Während Alexander auf der Bühne stand, kämpfte Norbert sich zurück ins Leben. Die Zeit nach der Operation war kein Spaziergang. „Es war eine ziemlich schwierige Sache“, gestand Rier kürzlich im Gespräch mit dem Südtiroler Portal stol.it. Seine Worte lassen erahnen, wie ernst die Lage wirklich war. „Ich hatte das Gefühl, dass ich die Hölle gesehen habe und den Himmel.“ Ein Satz, der unter die Haut geht und zeigt, dass auch ein gefeierter Star vor den existenziellen Ängsten des Lebens nicht gefeit ist.

Doch Norbert Rier wäre nicht er selbst, wenn er nicht auch in dieser Situation seinen Optimismus bewahren würde. „Es geht mir den Umständen entsprechend recht gut“, lässt er seine Fans wissen. „Ich bin recht zuversichtlich, es geht schön langsam aufwärts.“ Die neue Herzklappe verrichtet ihren Dienst, und der Körper erholt sich. Doch die psychische Belastung, das Wissen um die eigene Sterblichkeit, hallt nach.

Der Blick nach vorn: Gemeinsam in ein neues Jahr

Die Unterstützung der Fans war in dieser Zeit die beste Medizin. Jede Genesungskarte, jeder Kommentar im Netz, jedes Gebet hat Norbert Rier erreicht und ihm Kraft gegeben. „Man muss Vertrauen haben und es geht aufwärts“, sagt er heute.

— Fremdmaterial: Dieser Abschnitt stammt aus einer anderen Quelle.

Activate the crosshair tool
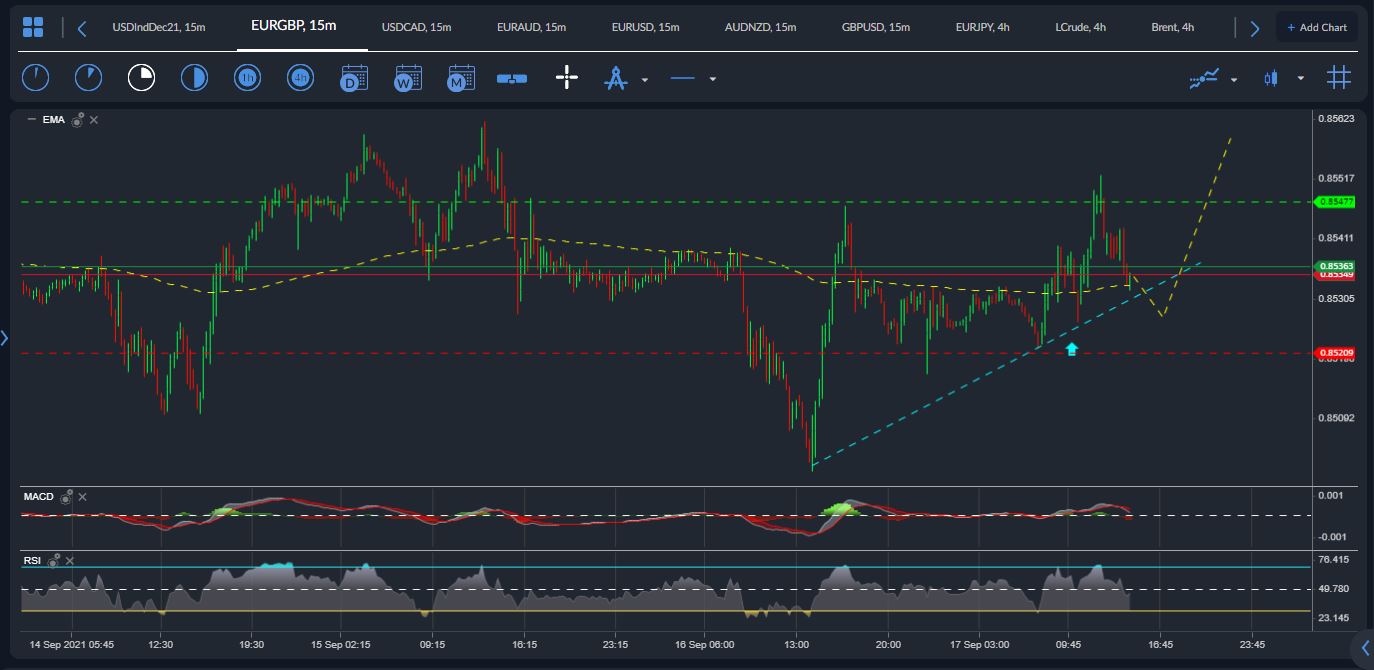 pos(566,77)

Das Posting der Band zum Jahreswechsel ist daher auch ein Versprechen: Wir sind noch da. Und wir kommen wieder. „Nun lassen die Kastelruther Spatzen das Jahr hinter sich“, schließt der Beitrag. „Danke, dass ihr da seid. Auf ein neues Jahr gemeinsam.“

Für 2026 stehen die Zeichen auf Neuanfang. Mit einem genesenden Frontmann, einem Sohn, der bewiesen hat, dass auf ihn Verlass ist, und einer Fan-Basis, die loyaler nicht sein könnte, blicken die Kastelruther Spatzen in die Zukunft. Die „DolomitenSchatz“-Tour und viele weitere Konzerte warten. Und wenn Norbert Rier dann wieder selbst am Mikrofon steht, wird der Applaus wohl noch ein bisschen lauter sein als sonst – aus Dankbarkeit, dass die große Spatzen-Familie wieder komplett ist.